Samsung boosts China activity
By Kim Yoo-chul
Samsung Electronics has become more aggressive about strengthening its presence in China, broadening its partnership with local companies and tightening its relationship with local government officials in order to land big projects.
Industry insiders believe that the company’s increased activity in the Middle Kingdom has much to do with its souring relationship with Apple, which has been throwing lawsuits back and forth with its Korean rival over the past year.
Samsung officials say there is a ``broad consensus’’ in the company’s upper-management that it must make more noise in China. The company clearly wants to cement itself as a brand in China, one of the fastest growing markets for mobile Internet devices such as smartphones and tablets.
China is a market where Samsung desperately wants to have Apple under its feet, not only in terms of sales, but also according to its reputation as a job creator, said one Samsung official.
``As you know, we have been very aggressive in facility investment and have been holding high-profile business meetings with Chinese companies and policymakers.
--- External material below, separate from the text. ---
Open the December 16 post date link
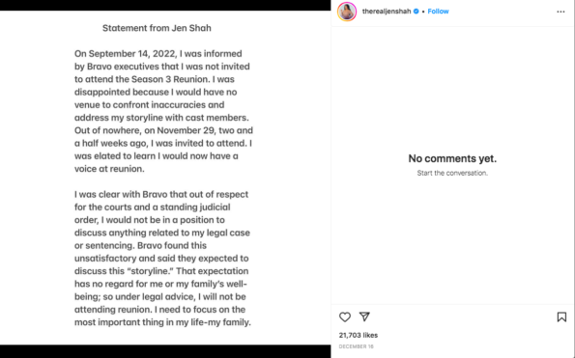Screen dimensions: 575x358 [x=356, y=346]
Yes, we want to be bigger in China than Apple,’’ he said.
Of course, that won’t be an easy task when China is Apple’s second-largest market after the United States. While Samsung and Apple, which accuses its Korean rival for copying the look and feel of its revolutionary iPhones and iPads, have more than 10 lawsuits in 10 different countries between them, the legal dispute has yet to reach Chinese shores.
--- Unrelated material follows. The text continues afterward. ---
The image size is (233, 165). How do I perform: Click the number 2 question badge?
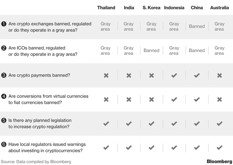(x=4, y=48)
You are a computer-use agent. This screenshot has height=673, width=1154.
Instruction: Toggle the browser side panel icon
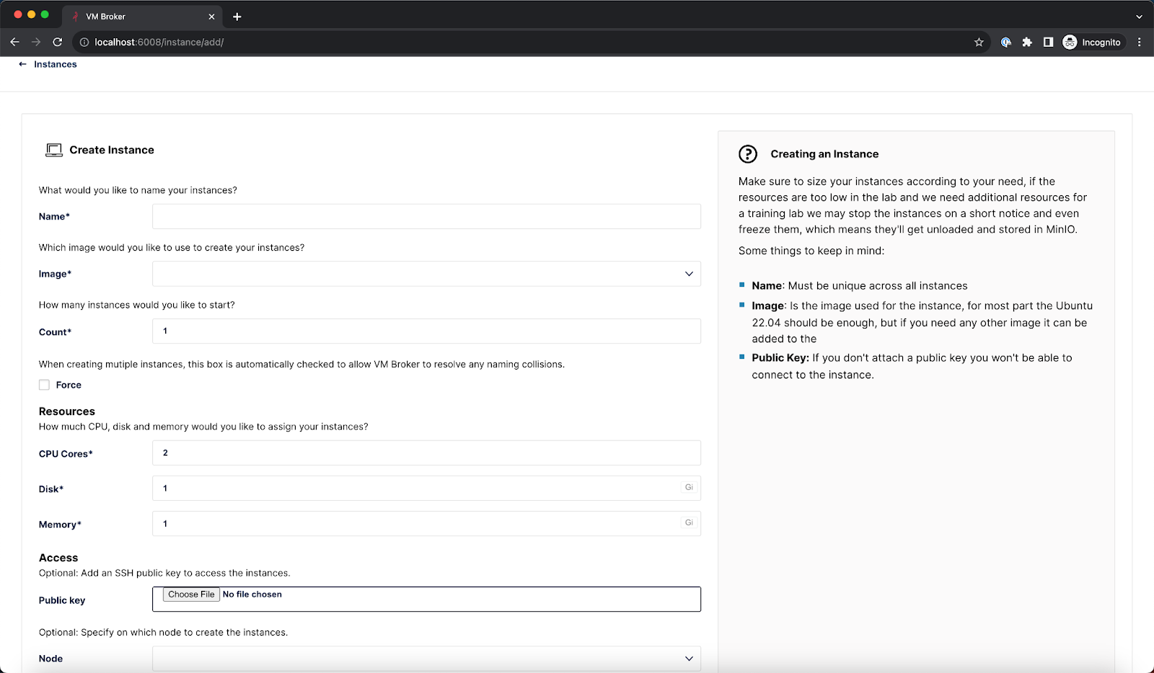tap(1048, 43)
Another Samsung executive said that if the company strengthens its position in China it will also help it guard against this possibility should Apple decide to bring the intellectual property dispute to the country.
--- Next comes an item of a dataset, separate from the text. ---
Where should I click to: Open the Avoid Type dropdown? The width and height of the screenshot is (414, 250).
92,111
``Our activities in China aren’t all about Apple. But yes, of course we want to be better positioned should the legal dispute hit China,’’ he said.
There is the possibility that Samsung could sue Apple in a Chinese court over infringement of Samsung-owned long-term evolution (LTE) mobile patents used in its devices. A Samsung spokesman declined to comment on the issue.
Data from IHS iSuppli showed that Apple’s smartphone market share in China for the first six months of this year was 7.5 percent, making it the seventh-largest vendor. Samsung was top with a 21 percent share during the same period. China is now believed to be the world’s largest smartphone market.
Samsung has been building its first overseas flash memory plant in the western Chinese city of Xian and a display factory in the southern part of the country.
The chip plant in Xian is a $7 billion investment from Samsung, which company officials say is the biggest single-project investment ever for a foreign company in China.
Samsung China President Chang Won-kie vowed to boost investments in local finance, construction, medical equipment and personal technology. Samsung China eventually targets $100 billion in annual revenue, a significant rise from the current $60 billion.
Samsung’s increased investment has been noticed by Chinese policymakers. Chinese Vice Premier Li Keqiang sent a congratulatory message marking the groundbreaking ceremony for Samsung’s Xian factory. This is the first time that a top level Chinese government official has sent a letter to a foreign company, according to Samsung officials.
More recently, Hutchison Whampoa owner Li Ka-shing had his first meeting with Samsung Chairman Lee Kun-hee for the first time to discuss ways of deepening ties, especially over handsets and networks.
The talks attracted a lot of attention because Samsung will help the Hutchison build LTE networks. The Hutchison owner Li had maintained favorable business partnership with Apple.
But Apple’s ``excessive’’ request in pricing, which is no news at all, has resulted in business deterioration for the firms.
The meeting was attended by Samsung corporate strategy chief Choi Gee-sung and Lee Jay-yong, the chief operating officer at Samsung Electronics and a son of chairman Lee.
``Samsung is gaining trust and support from China. We are more than positive that will help us get lead over Apple in next patent disputes in China,’’ said another Samsung official.
``The lop-sided Apple victory significantly hit Samsung. China is the last-card for Samsung to keep the current top position as the biggest smartphone manufacturer in this planet. Samsung is more supported in China than Apple,’’ said the official.